Its licensing-heavy model is capital-light and operates at relatively high margins. The company has also reported one of the strongest returns on equity in this group. That makes Sanrio a useful test of whether Japan’s market rally is being supported by domestic consumers, rather than currency translation alone.
FY2026 financial closures confirmed total sales scaled to ¥194.1 billion, yielding an operating profit of approximately ¥77.9 billion. High-quality corporate efficiency is highlighted by an expansive return on equity profile exceeding 41.5%.
- Rising real wages and consumer spending
- High-margin, capital-light IP licensing models
- A pullback in domestic discretionary consumer budgets
- Market entry valuation structural constraints
The least glamorous job in AI may also be one of the most important. Advantest makes the equipment used to test advanced chips before they ship. It is not the part of the supply chain that usually gets the headlines, but the chips cannot move without it.
That puts Advantest directly in the path of global AI data centre spending.
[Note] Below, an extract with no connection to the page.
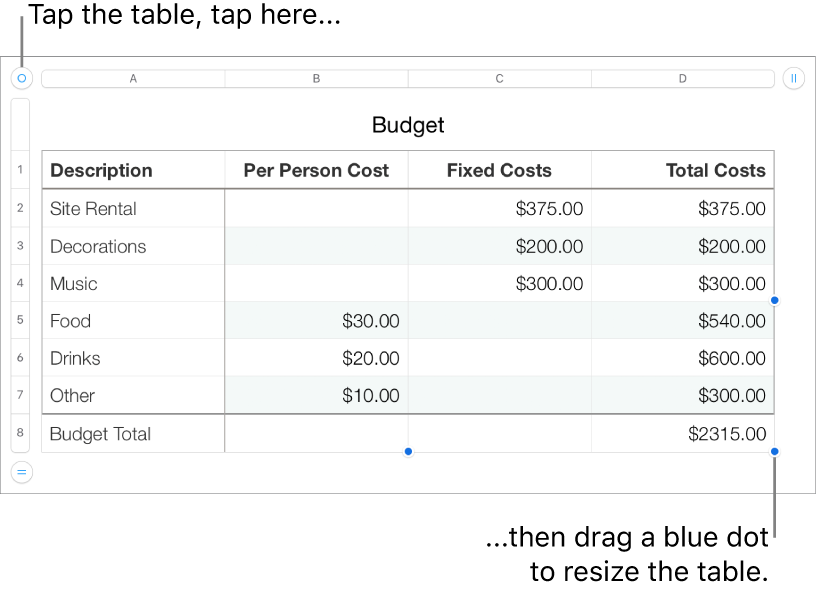Image resolution: width=818 pixels, height=592 pixels.
Task: Open the column D header menu
Action: (x=682, y=78)

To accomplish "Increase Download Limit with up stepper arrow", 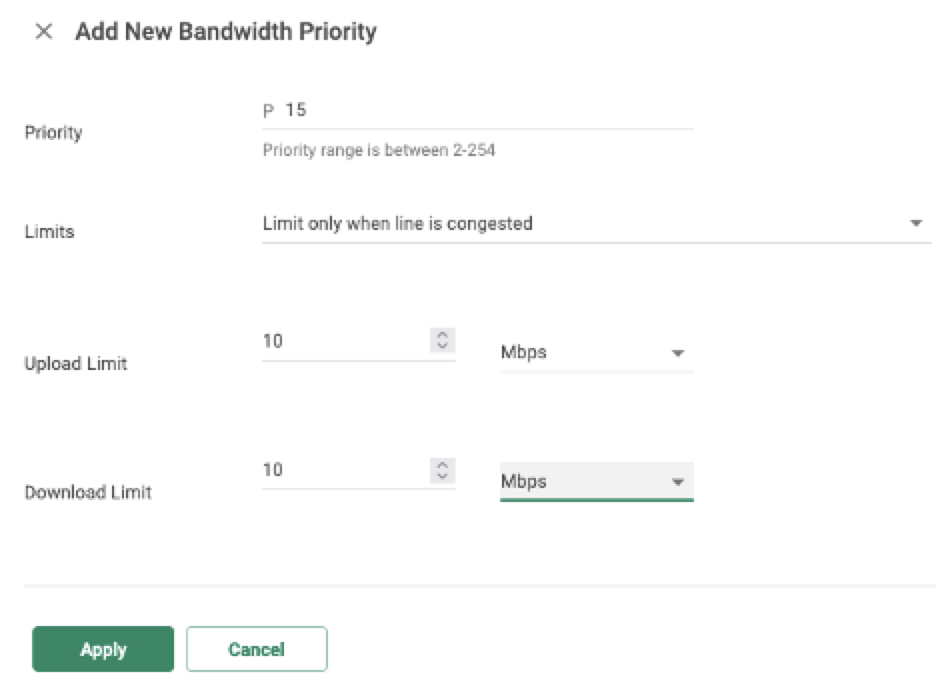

Its order backlog tends to move with hyperscaler capital expenditure (capex), making the company one of several Asian semiconductor names traders use to monitor the AI infrastructure cycle outside the US.
Corporate guidance targets operating income of ¥627.5 billion, anchored to an exchange rate baseline baseline of USD/JPY 150 and EUR/JPY 170. Quantitative sensitivity states a ¥1 weakening of the yen against the USD increases operating income by ¥4 billion, while a ¥1 weakening against the EUR reduces it by ¥0.4 billion.
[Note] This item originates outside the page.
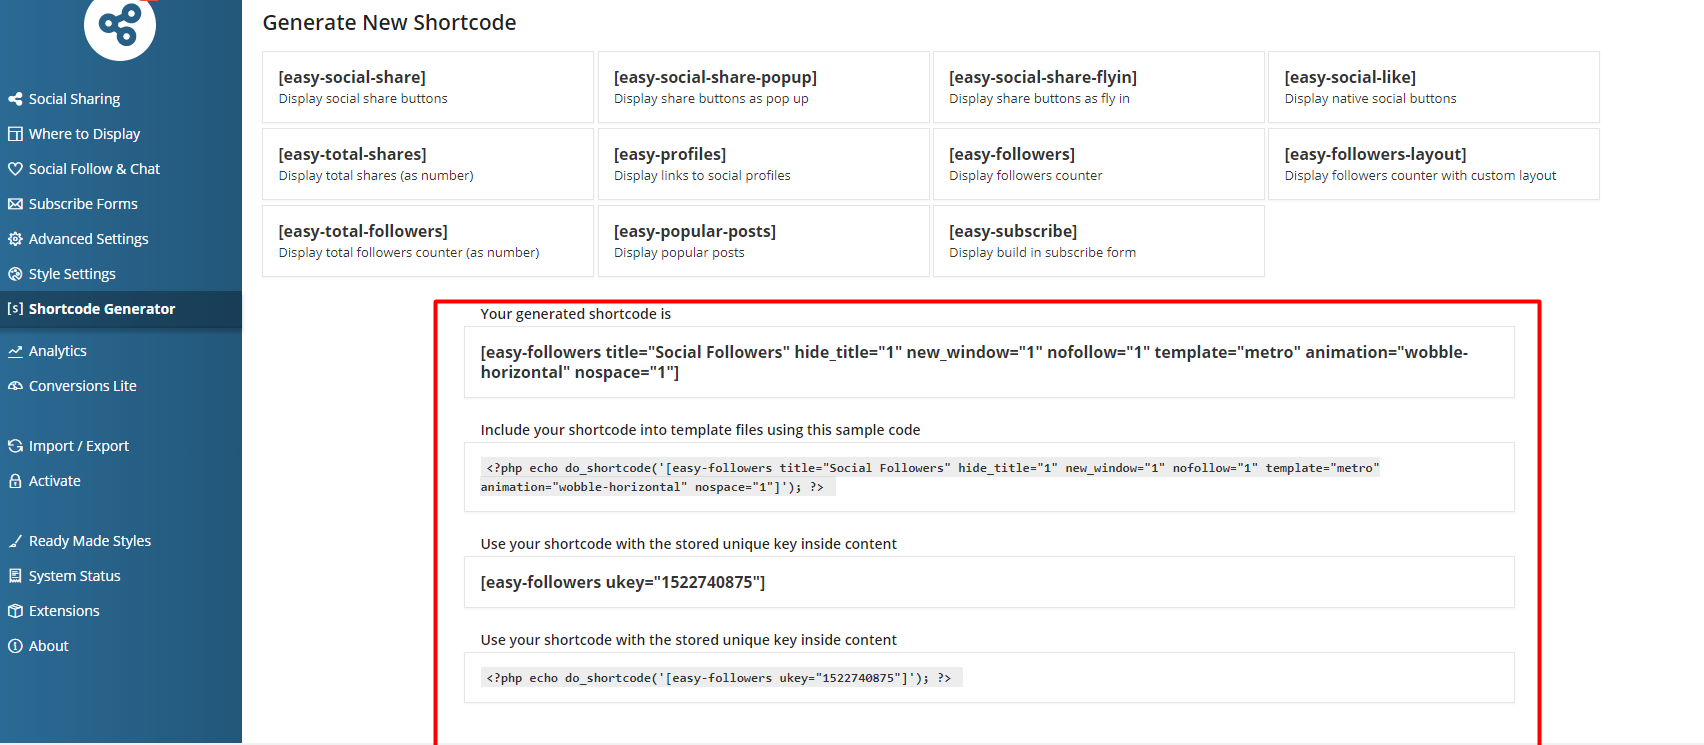Pick the [easy-popular-posts] shortcode option
Viewport: 1704px width, 745px height.
point(763,241)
- AI infrastructure capital outlays from major hyperscalers
- Quantifiable financial sensitivity leverage via USD exchange rate depreciation
- An escalation in export controls or technology tariff architectures
- Cyclical slowdown phases in semiconductor manufacturing equipment capex
What could go wrong
The positive case is easy to tell. The harder part, and often the more useful part, is asking what could interrupt it. Four risks are worth watching before treating the trend as settled.
Energy shock
Japan imports most of its crude oil from the Middle East. A sustained increase in oil prices could reduce real wage gains, pressure household spending and potentially push the BOJ towards faster, less comfortable policy tightening.
Currency intervention
A sharp and rapid decline in the yen has historically drawn intervention from Japan’s Ministry of Finance. That kind of surprise could trigger a sharp unwind in crowded carry trade positioning. Review comparative parameter shifts inside our regional reporting matrix.
Recency bias
A pullback after a substantial rerating would not automatically mean the broader trend had reversed. But assuming a pullback cannot happen is a risk in itself.
Trade policy
Semiconductor equipment manufacturers such as Advantest sit at the centre of global supply chains. That leaves them exposed to changes in export controls or tariff disputes that may have little connection to Japan’s domestic economic outlook.
The bottom line
The interesting part is that Japan is not one trade. Toyota and Honda are currency stories wrapped in automotive businesses. Sony sits between currency exposure and the technology cycle. Sanrio offers a more direct view of domestic consumption. Advantest is an AI supply chain company that happens to be Japanese.
The same market can rise for several different reasons. Understanding which lever is moving each company can help separate the broader theme from the market noise.